Thursday, July 4, 2013

Day #4

Sometimes you just can't put into words the things you have felt, seen, heard, smelled, tasted, and touched... That is how I feel.

So, where did we go today?
It is impossible to describe the place with only one word. But we do.
We call it a slum.

You cannot imagine the filth and the stench. Garbage and sewage is trampled underfoot. Animals rummage through it, looking for a bite to eat. Unidentifiable fumes and smoke thicken the air, along with the smell of unwashed bodies. Vendors work in their stands, selling everything from clothing to fish. Flies swarm everyone and everything. Children run around freely, wearing shoes far too large, too worn, or none at all. As you drive by, everyone stares at you; some smile, others grimace. The children chase the van screaming,

"How are you?! How are you?!"

If you take the time to smile and wave to them, their faces light up, and they return the kind gesture. As you continue on, you see women and young girls with babies slung on their backs. Hardly anyone is idle; they are all doing something. Some are carrying loads on their heads, others are hauling wood in a cart, and still more are just walking with no destination in mind. The little meat-markets are scattered throughout; but they have no way to keep the meat clean, cold, and safe for consumption. Tables of dried minnows and fruit are close by, being touched by the stale air.

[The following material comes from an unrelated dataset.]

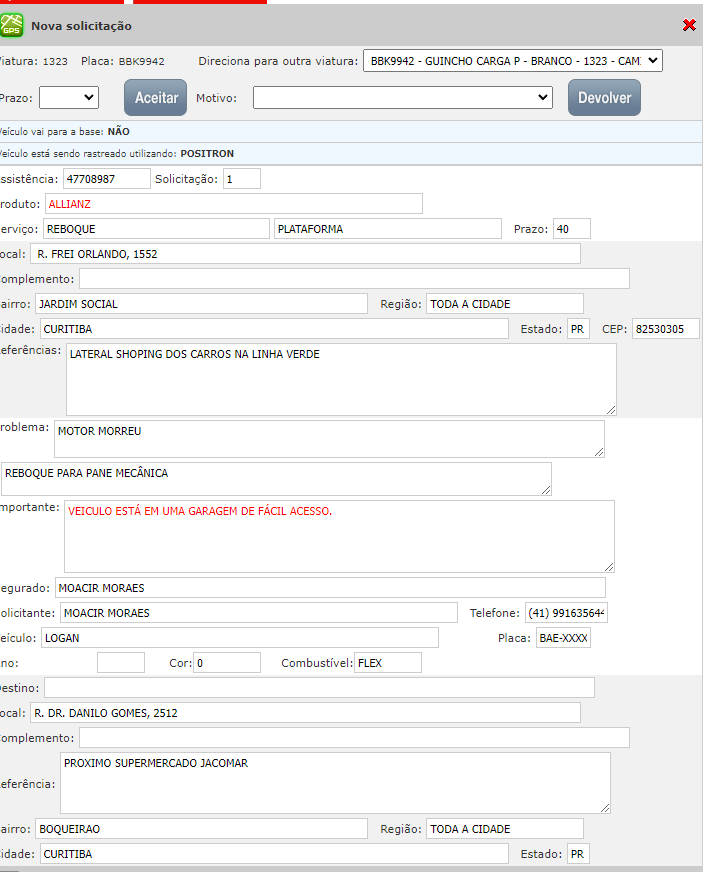Click the destination address R. DR. DANILO GOMES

And amid all of this, there are the schools.

At the first school, all of the children fell in love with us, and us with them. They held our hands, talked to us, sang with us, danced with us, and laughed with us. Immediately, we all became good friends.
Zoe, (age 11, and a true joy to have on the team with us,) met and became close to two young girls by the age of 11 and 12. They were inseparable from the moment they met.
I became friends with a girl who was nearly 15 years old. She was a translator for us, and was so sweet to me. I also had the privilege of meeting her mother, who is one of the teachers there.

The whole school just warmed my heart! The children were genuinely excited for us to visit them.

We were there for perhaps 30 minutes, and then it was time to go. When the young children heard this, they wrapped their arms around us and cried,

"Don't leave us! Take us home with you!"

It absolutely broke my heart. I felt so many emotions, ranging from sadness to anger to shock. I felt like my heart was being torn in two. I was angry at myself, because I could not stay longer with them. I was shocked and bewildered that they had reacted this way, and because we had all become so close in such a short time.

Love is a curious thing. It brings such joy, but can bring such sadness too...

Zoe and I held it together. We smiled and waved to the kids, out the van window. As we drove down the road, we both sat in silence. I think I can speak for both of us when I say our insides were aching.

Susan, (our pastor and team-leader's wife,) looked in the back and saw us sitting. She asked if we were okay.

"You know it is okay to cry..." she said.

As soon as she said that, the floodgates broke loose.


Visiting the other schools was not as hard.
Each school had a short show to put on for us. They all sang and danced beautifully!!

I was very humbled at the second school.
They were living in the middle of the trash and muck. The had very small rooms with little light to see. Their uniforms were ragged. But they were all so proud! And they were so thankful for the fact that GOD had provided a clean concrete slab for the children to play on, for transparent sheets to use as skylights in the rooms, and for plenty of rice and beans for their children to eat.
They had so little, yet had so much.

At the last school, (which was held in the church we taught the conference at,) there were many small children. Before the program started, I ran to the restroom. (I'm not going to lie, I have tried to avoid speaking of the restrooms, but I have to, so you can understand this story...) The restrooms at this school/church are, quite literally, holes in the floor with shaky stalls made of wood and sheets of metal.
After I had went into the stall, a little kid came running in, trying to open the door. I was pushing against the door to keep it closed, because there were no locks on the inside.
Soon, a little face was looking through one of the many cracks in the door.
I shoved my hands over the crack, telling them to not come in.
The child stopped trying to get in, but I heard a small, rattling sound on the other side. When I looked closer, I saw that there was a lock, but it was on the outside. The kid locked me in the bathroom.
Well, I kinda freaked out... But I didn't scream out to someone, because I was mortified.

What to do?? I shook the stall, hoping the lock would slip out. I reached through the cracks, trying to reach the lock. And finally, I shoved my fingers through a half-inch space, and scooted the lock out of the pin.

When I came out, nearly 15 minutes later, the ladies were wondering why I took so long.
When I explained my situation, I could not get them to stop laughing...


We are heading out to Kitale!! Please pray for safe travel, and for all of our luggage to arrive on time.